Fredrik Hellberg (Stockholm 1982) is an architect, artist, designer and educator. Together with Lara Lesmes he is the director of Space Popular Ltd which they founded in Bangkok in 2013. Space Popular has exhibited at MAXXI Rome, ArkDes Stockholm, MMCA Seoul, MEET Milano, Magazine Vienna, Sto Werkstatt London and Sir John Soane Museum London.
Farshid Moussavi, OBE, RA, is an internationally acclaimed architect and Professor in Practice of Architecture at the Harvard University Graduate School of Design, where she trained. Prior to founding FMA, her London-based practice, she was co-founder of Foreign Office Architects (FOA). She has taught in many schools of architecture internationally, including at The AA between 1993-2000.

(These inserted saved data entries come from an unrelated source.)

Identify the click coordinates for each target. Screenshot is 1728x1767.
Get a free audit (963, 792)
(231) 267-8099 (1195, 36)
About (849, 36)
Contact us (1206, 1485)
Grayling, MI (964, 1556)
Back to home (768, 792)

Sam Jacoby is Professor of Architectural and Urban Design Research and the Research Lead of the School of Architecture at the Royal College of Art, where he also leads the Laboratory for Design and Machine Learning. Jacoby co-founded and directed the AA Projective Cities programme from 2009 to 2019.
Lucia Pietroiusti is a curator working at the intersection of art, ecology and systems, usually outside of the gallery space. Pietroiusti is the founder of the General Ecology project at Serpentine, London, where she is currently Strategic Advisor for Ecology. Current projects include the research and festival series, The Shape of a Circle in the Mind of a Fish (with Filipa Ramos, since 2018); the opera-performance Sun & Sea by Rugile Barzdziukaite, Vaiva Grainyte and Lina Lapelyte (2019 Venice Biennale and 2020-2024 international tour); Persones Persons, the 8th Biennale Gherdeïna (May-September 2022, with Filipa Ramos) and the non-profit organisation, Radical Ecology (with Ashish Ghadiali, since 2022). Recent and forthcoming publications include More-than-Human (with Andrés Jaque and Marina Otero Verzier, 2020); Microhabitable (with Fernando García-Dory, 2020-22) and PLANTSEX (2019).
Philippe Rahm is a Swiss architect, principal in the office of “Philippe Rahm architectes”, based in Paris, France. His work, which extends the field of architecture from the physiological to the meteorological, has received an international audience in the context of sustainability. He has taught architecture design at the GSD, Harvard University, USA, from 2014 to 2016. In 2002, he was chosen to represent Switzerland at the 8th Architecture Biennale in Venice, and was one of the 25 Manifesto's Architects of Aaron Betsky's 2008 Architectural Venice Biennale. He taught at the AA between 2005 and 2006.